From a mature woman, raped at ages 12 and 13 and fondled by a pastor at age 15: “I never said a word. Because in the end, I blamed myself. How do you know to blame yourself at 12 years old?”

Data from the Department of Justice shows that Black women are less likely than other women to report rape and assaults to police or tell anyone what happened.

About 80 percent of rapes happen between people of the same race. For Black women survivors whose assailants are also Black, cultural codes can make it difficult to speak out.

Black men vs. Black women

“We in Black communities don’t talk about [sexual assault] because of this pressure to protect the race,” said Aishah Shahidah Simmons, a survivor, educator, activist, and director of “NO! The Rape Documentary,” an international award-winning film that explores sexual violence within in the Black community.

The Philadelphia native explained, “[Black women] are valuable when we’re concerned about protecting our men and our children and our communities, but when it comes to talking about the violence that we’ve experienced at the hands of the men in our communities, then we’re traitors.”

On top of the expectation to be supportive of Black men, beliefs about what constitutes ideal Black womanhood, including inexhaustible emotional strength and perfect sexual respectability, can add to the trauma for Black women.

After Sharita Lee was raped at age 20 by a childhood friend, she didn’t know what to do. He had attacked her after hours of reminiscing and catching up, and immediately after a sudden phone call that brought news of her grandfather’s death. He was so abrupt that he had interrupted his own condolences when he pinned her to the couch.

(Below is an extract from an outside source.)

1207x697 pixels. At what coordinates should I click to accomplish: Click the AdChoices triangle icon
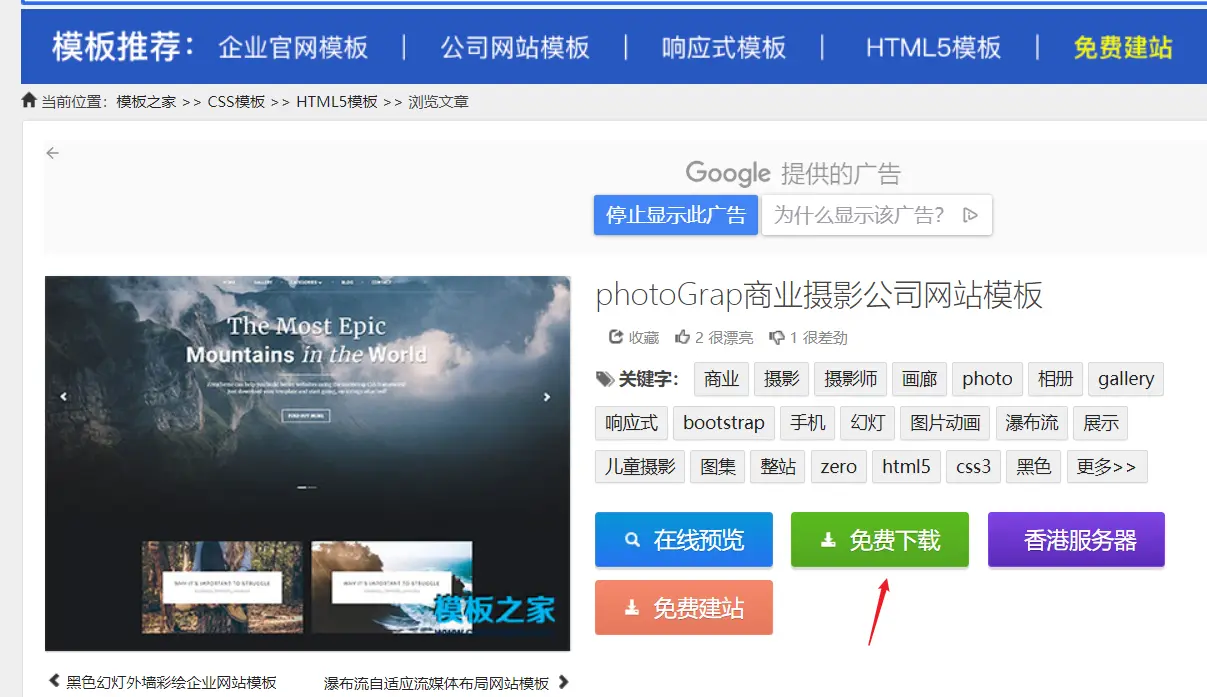970,215
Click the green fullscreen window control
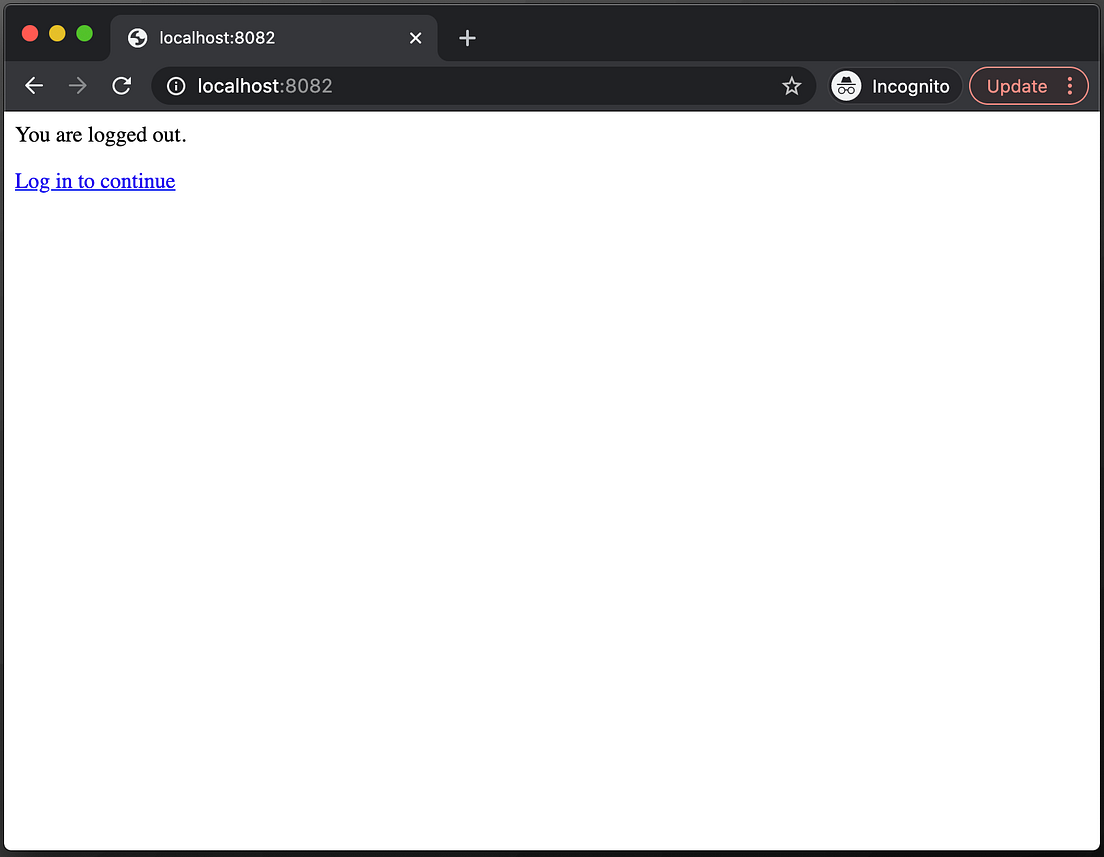Viewport: 1104px width, 857px height. (85, 33)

“A reason in why I never told was because – in his particular case – as he began to rape me, I felt pleasure. And I knew I was not supposed to be feeling pleasure because I was being raped,” she said nervously. “This is probably the first time I’m admitting it out loud, ever.” 

Distrust of mainstream systems

There are other reasons Black women are less likely to vocalize their pain, including a deep distrust law of both the criminal justice system and the medical community.

For Tiffany Perry, it was more personal than a philosophical distrust of the criminal justice system. At 21 years old, she was the victim of an attempted rape by a police officer. The married policeman was also her co-worker, and her usual ride home after work. One evening, he cornered her in a secluded makeshift office and pinned on a couch where officers slept between shifts.

“I’m saying, ‘Stop! Stop, get off of me what are you doing? I’m going to scream!’ And he says, ‘Go ahead, who’s going to save you, you’re in a police station.’ When he said that to me I just froze. I was like, ‘Wow, I am. Nobody’s going to do anything,’” she remembered.

After groping her for a few more minutes, her assailant suddenly changed his mind, releasing her.

“The thing is – when we left there, I got in the car with him. And I tried to explain this … I was so afraid of him that I got in the car with him,” said Perry. “ … I convinced myself that he was right. I felt like I should’ve known better.”

She never reported the incident. Two years later, she was able to tell her mother, who had been raped and had become pregnant with her at age 15.

The project was made possible by a grant from the National Health Journalism Fellowship, a program of the University of Southern California Annenberg School for Communication and Journalism.